In the days before Rosh Hashana, days of introspection and forgiveness, I am reminded that by virtue of my identity as an Israeli citizen I am responsible for the disaster and tragedy befalling the people of Gaza. Introspection begins with opening one’s eyes and recognizing one’s sins, and only then trying to repair them. There is no more Jewish act than that.
If everything goes according to plan, on Monday, September 26 an all-woman flotilla will set sail for Gaza. If everything goes according to plan, I will be on that flotilla.
Naturally, the decision to join the flotilla was preceded by various considerations. But above all towers the image of one girl, Muna, whom I saw three years ago in a film by Gaza-based director Fida Qishta, which tells the story of Gaza after Operation Cast Lead in 2008-2009.
Qishta’s film documents the destruction of her city during the war. She is no CNN reporter and has no interest in hiding the horrors of that war: the bombings, the white phosphorous, children’s bodies, more bombings, the cruel and arbitrary attacks on fisherman, gunfire at farmers who cannot work their land because it is too close to the no-go zone, a father who harrowingly calls out for his son among the wreckage, and a 10-year-old girl, Muna, who accompanies Qishta throughout almost the entire movie, pointing out the location where the people she knew were killed.
She is incredibly bright and well-spoken, and very to the point. Time after time she insists on taking Qishta to the house where the Israeli army concentrated her loved ones before bombing it. Muna lost 21 members of her family, including both her parents and several brothers. She remembers every torn limb that she saw that night, along with her dying parents and her brother uselessly begging the soldiers to let them leave.
In her room in her brother’s house, she talks about her dreams and shows Qishta her drawings. “Sometimes I see my mother in a dream, only there am I able to see her now, but even in the dream I know that she actually died and won’t come back.” In the neighborhood, or what is left of it, Muna agrees only to play with other orphaned children, since she doesn’t want to hear another mother call out for her children to come inside.
Eleven years since its unilateral disengagement from the Gaza Strip, Israel has been able to etch Gaza as a land of terror into the Israeli consciousness — the black hole that, once in a while, digs tunnels below our feet and fires rockets and missiles at our towns.
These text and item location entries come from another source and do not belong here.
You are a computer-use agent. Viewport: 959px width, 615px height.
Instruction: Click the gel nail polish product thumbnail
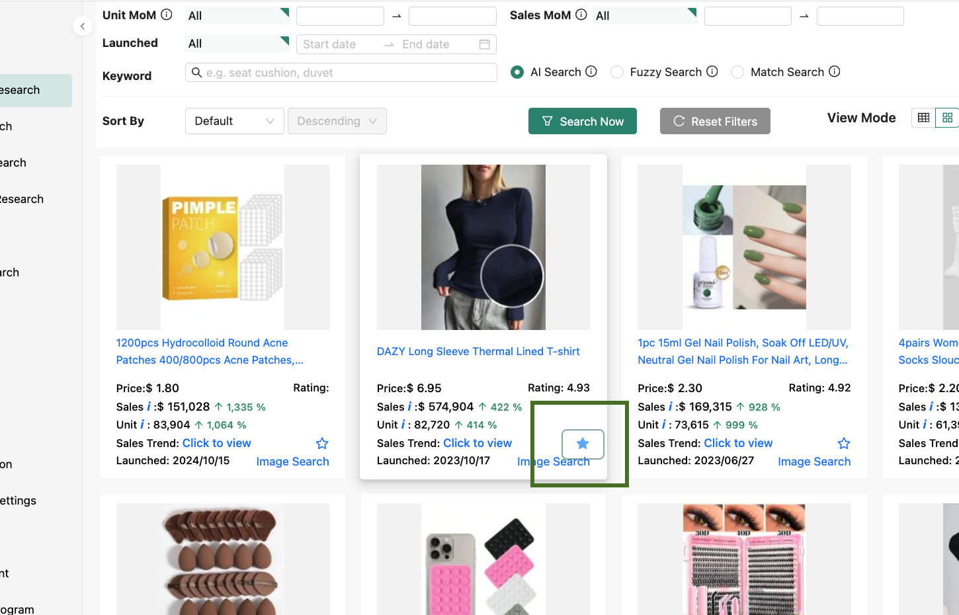743,247
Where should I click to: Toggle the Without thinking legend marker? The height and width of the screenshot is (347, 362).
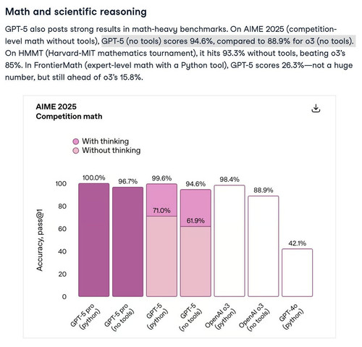(76, 151)
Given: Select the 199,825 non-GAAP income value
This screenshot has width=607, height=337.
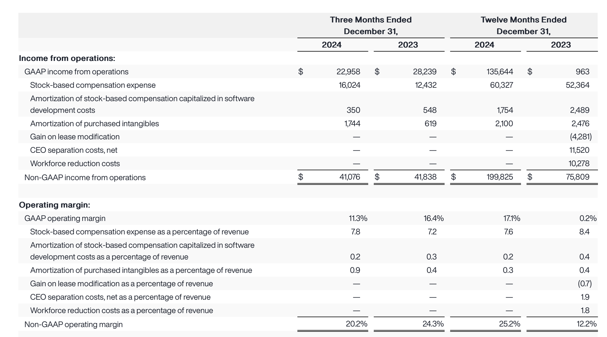Looking at the screenshot, I should click(500, 177).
Once in a while, Israel opens up the gates of hell and unleashes its wrath on the Strip. In the interim, it keeps busy making sure we forget the place even exists. To forget the fact that Israel, with the help of its neighbors, locked the gates on nearly 2 million people who are struggling to live among the wreckage. To forget the fact that despite the lie that Israel “ended the occupation of Gaza,” it still controls every grain of rice that enters (lest we forget the joke by Dov Weisglass, one of the architects of the disengagement: ‘The idea is to put the Palestinians on a diet, but not to make them die of hunger.”)
According to experts, if the siege on Gaza is not removed, it will become uninhabitable within a few years. The truth is that Israel made Gaza uninhabitable long ago. Gaza is a disaster that keeps getting worse in every respect: infrastructure, water, nutrition, employment, health, etc. We cannot allow Israel to make us forget that Gaza indeed does still exist.
Since the first boats set sail for Gaza eight years ago, Israel has gone to great lengths to present the flotillas as a violent, extremist act by Israel haters at best, terrorists at worst, who want to destroy the State of Israel. Israel even went so far as to kill 10 people aboard the Mavi Marmara, which Israel later apologized for and paid compensation to the families of those killed.
Perhaps that which should be obvious needs to be said again: the flotillas to Gaza are an absolutely nonviolent form of civil resistance against the illegal and inhumane blockade on Gaza, which is crushing those who live there. The point is not to confront or clash in any way with Israeli security forces, not even when they board and take control of our boat. The point is to stop the world from forgetting about Gaza and all those who live there.
When Benjamin Netanyahu, Avigdor Liberman and Miri Regev paint us participants of the flotilla as violent, anti-Semitic extremists, I’ll remind myself that it is my Jewish values — no less than my personal conscience — which drove me to join the flotilla, especially now, at the end of the month of Elul. During these special days in the Jewish calendar, days of introspection and forgiveness, I remember that by virtue of my identity as an Israeli citizen I am partly responsible for the the disaster and tragedy befalling the people of Gaza. An act of introspection begins with opening one’s eyes and recognizing one’s sins, and only then trying to repair them. Just days before Rosh Hashana, to me, there is no more Jewish act than that.